Hi friends! I blog daily about trying to find moderation in the city that never sleeps over at A Healthy, Happier Bear!
When Ashley asked me to guest post while she is away on her honeymoon I was elated. I especially liked the topic since it’s near and dear to my heart. I hope they are enjoying every moment of their honeymoon!
Three years ago, I moved from Philadelphia to New York City to move in with my future husband, Bo. While the move was exciting, it also meant that we would finally be living together after over five years together.
We knew it’d be an adventure and that there would be lots of new compromises in our lives, but we didn’t expect the weight gain and lethargic manner that followed. In the first six months that we lived together, I gained 10 pounds from both the move and work stress.
Since we’ve now enjoyed 3 years of living together and I’ve lost the weight I gained, I think it’s the perfect time to share a few of the lessons we’ve learned along the way.
1) Workout together: As soon as we came back from our honeymoon we jumped on the workout band wagon together and have been there ever since. We evaluated our schedules and realized that there was no good way to workout on a consistent basis after work. Therefore, we took a big gulp and set our alarm for 5:15 that first morning. For 2.5 years we’ve been waking up at least 4 days a week at 5:15 to workout together. While this doesn’t mean we necessarily do the same workout we at least both get out of bed and out the door together which is half the battle. It’s a great way to spend some quality time together each morning, talking about our upcoming workouts or days.
2) Realize you are different people: Just because you move in together doesn’t mean you have to take on the other person’s identity. When we first moved in together, we each had to realize this the hard way. I tried to like the habit of an evening beer or glass of wine while Bo tried to develop a sweet tooth so he could enjoy evening sorbet. Instead, we found that neither of us enjoyed the wasted extra calories. It also took a while to realize that we don’t need the same amount of sleep. I can go on a few hours of sleep once but in the long run I need to average at least seven hours. For this reason, I’m in bed most nights by 10:15. Bo on the other hand can go on six hours day in day out and often stays up an hour after me watching tv, working or reading.
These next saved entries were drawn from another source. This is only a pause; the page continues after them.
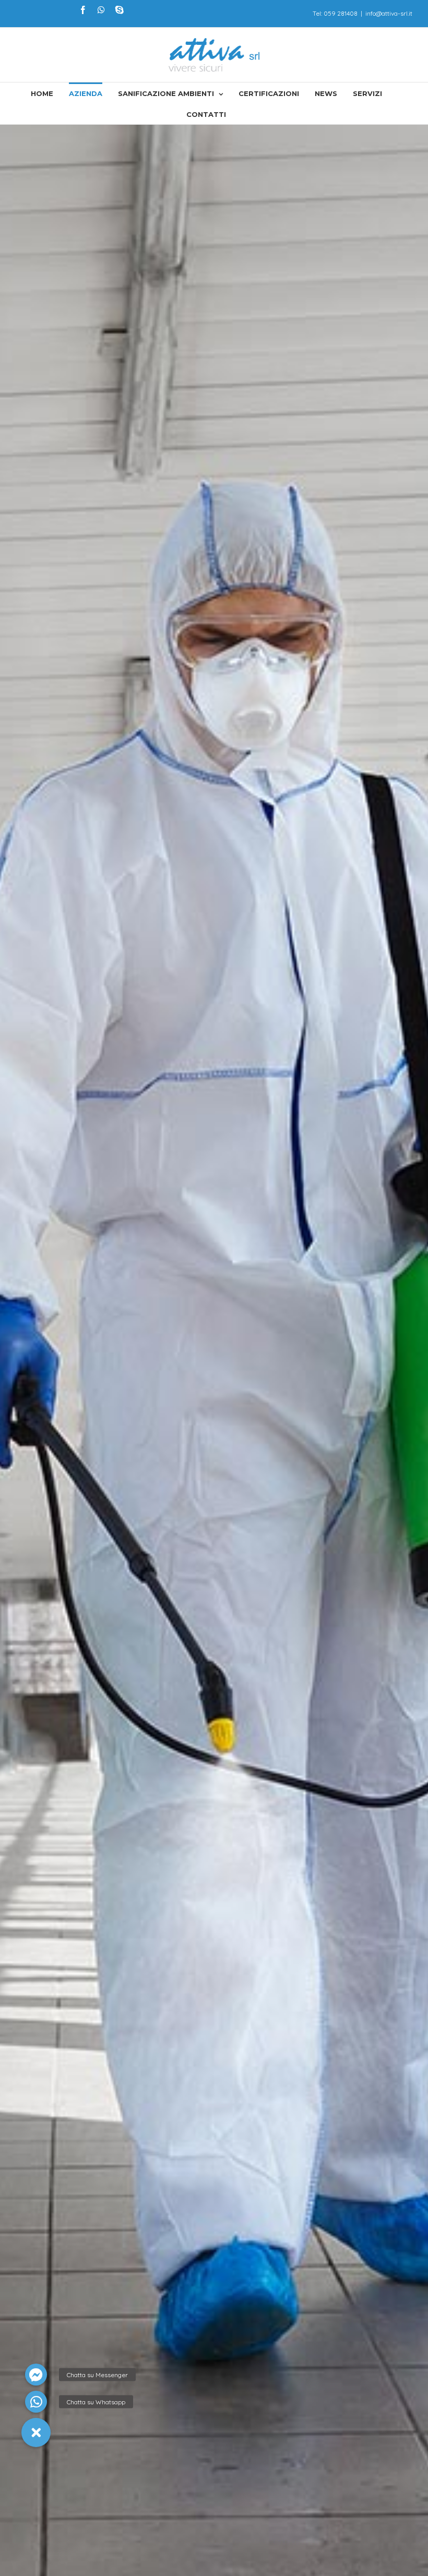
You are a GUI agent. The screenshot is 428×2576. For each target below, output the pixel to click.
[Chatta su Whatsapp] (36, 2402)
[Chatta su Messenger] (36, 2375)
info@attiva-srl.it (388, 13)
3) Don’t be afraid to keep each other in check: This one, which can sometimes be the most important thing we’ve learned, is also the toughest. Sometimes we need that little conscience to step in and set us straight when we’ve had a few to many days off from working out or one too many days of indulging. It’s important to make sure you don’t seem rude or judgmental as you’re in a loving relationship which is hopefully judge free. Instead, use words like “I feel” or “it seems” or “I wish” when you’re talknig to your spouse about their actions. Sometimes, all it takes is for one of us to see a picture from the weekend we don’t like but sometimes it takes more serious conversations to understand what the root factor is. At the end of the day, it’s most important to be open and honest with your feelings and always motivate the other person.
Hopefully these tips will help you as you embark on a new step in your relationship or work to improve the one you’re in already. Above all, make sure that you both realize that making healthier decisions together often leads to even more happiness. When we’re at our healthiest we’re at our happiest and we’ve enjoyed so many memories together running, biking, sailing, and tasting our way through new cities and places!